Ella llegó y otra vez le impresionó el paisaje desnudo del hotel Saratoga. No había humo, los perros no movían las colas buscando cadáveres entre los escombros, pero seguían las mismas huellas de impotencia y tristeza retenidas en los ojos. En sus manos callosas de 63 años traía una flor y una vela prendida. El corazón destrozado la regresaba una y otra vez al 6 de mayo del 2022.
No hacían ruido las ambulancias ni los buldóceres apartaban las piedras, pero el silencio tragaba más los recuerdos. Maldito el tiempo que ese día detuvo la vida de la joven que pasaba comiendo un helado, el abuelo que esperaba un transporte tras salir del trabajo o la estrenada camarera que ni siquiera llegó a conocer las habitaciones donde laboraría. ¿Cómo decirle a esos minutos de explosión que nada valía más que la sonrisa de esos niños que no podrán jugar y sonreír más?
Ella llegó y la tarde-noche caía sobre un parque que de Fraternidad le quedará siempre el nombre, pero hoy tenía delante fotos y flores que solo provocaban llantos incontenibles y familias heridas, besos en sepia y un punzante recuerdo de quienes no volverán a respirar más a nuestro lado. La muerte es espantosa y disfrazada de accidente es más dura por la sorpresa, por lo que arrebata de sopetón, por lo que no recupera jamás el corazón.

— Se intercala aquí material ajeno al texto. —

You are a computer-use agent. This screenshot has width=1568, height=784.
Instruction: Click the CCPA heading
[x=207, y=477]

Miró a los bomberos y reconoció a varios que apenas pegaron un ojo y desafiaron al cansancio y el peligro para encontrar a todos los que quedaron aplastados del impensable derrumbe a las 10:50 de la mañana de hace siete días, exactamente ¡siete días! Descubrió que ellos son fuertes, grandes, enérgicos, valientes, temerarios y perseverantes a la hora de salvar y rescatar seres humanos, pero también se rajan a llorar cuando la vigilia comienza y se pide un minuto de silencio por las 46 víctimas.
Ella llegó con su vestido de negro y el pelo recogido. La colocaron delante y nadie le preguntó si deseaba quedarse sentada o simplemente prefería colocar la vela prendida, dejar la flor justo en el lado izquierdo que tanta historia tiene en su vida y luego salir del lugar hasta donde nadie pudiera verla sufrir, retorcijarse de impotencia y volver una y otra vez a la enseñanza aprendida de la abuela: “el tiempo es una joya invisible que modela nuestras vidas”.

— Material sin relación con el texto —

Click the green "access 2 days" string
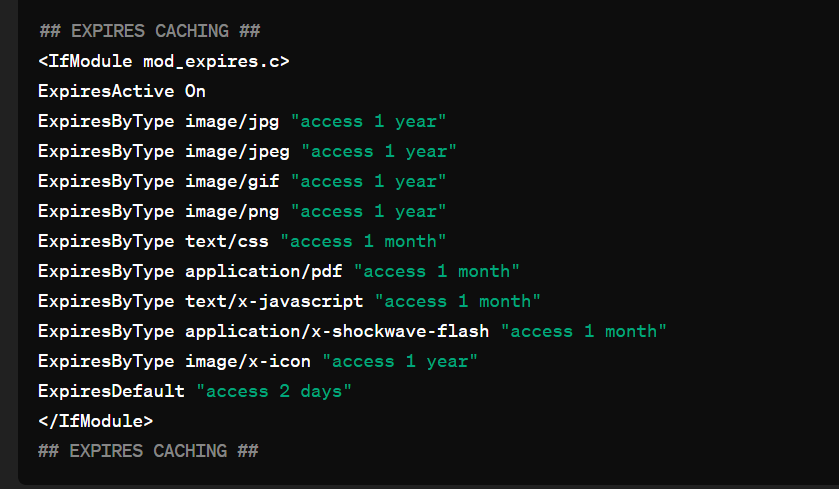This screenshot has width=839, height=489. click(x=274, y=391)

Ya nada podía hacerse. Los que sobrevivieron para contar lo sucedido ni siquiera pueden recordar más allá del disparo mortal que semejó una bomba ensordecedora y los envolvió en toneladas de polvo hasta que volvieron a abrir los ojos en una ambulancia o el hospital. Todas las teorías de por qué el gas explota en locales cerrados, del cocinero que sintió y alertó de un posible salidero, de alguna violación en el protocolo se han explicado una y otra vez por los medios de comunicación. Pero eso no devuelve la sonrisa ni la vida a nadie.
Ella llegó y otra vez le impresionó el paisaje desnudo del hotel Saratoga. Fue entonces que alguien la reconoció y le dijo bien bajito: “Cuba, qué pasa, ahora hay que empinarse más. Mira a esos jóvenes que pusieron sus brazos para donar y nos hicieron recordar que nada hay más importante que ser solidarios. Mira a tu gente que no dudó en dar los primeros auxilios a riesgo de su propia existencia. Mira cuántos amigos nos acompañan por el estremecimiento de corazones que provoca verte así”.
Prendió la vela y suavemente la colocó justo en la calle por donde siempre pasaban sus hijos. Levantó la vista y la noche la cubrió de nuevo. Justo el 6 de mayo ella había comprendido que nacer en esta tierra era enfrentarse siempre a lo imposible, a lo incalculable. La vela prendida era la luz del descanso y la paz. Pero era la luz también de continuar con el mismo amor que abrazó la posibilidad de que todo esto hubiera sido una pesadilla.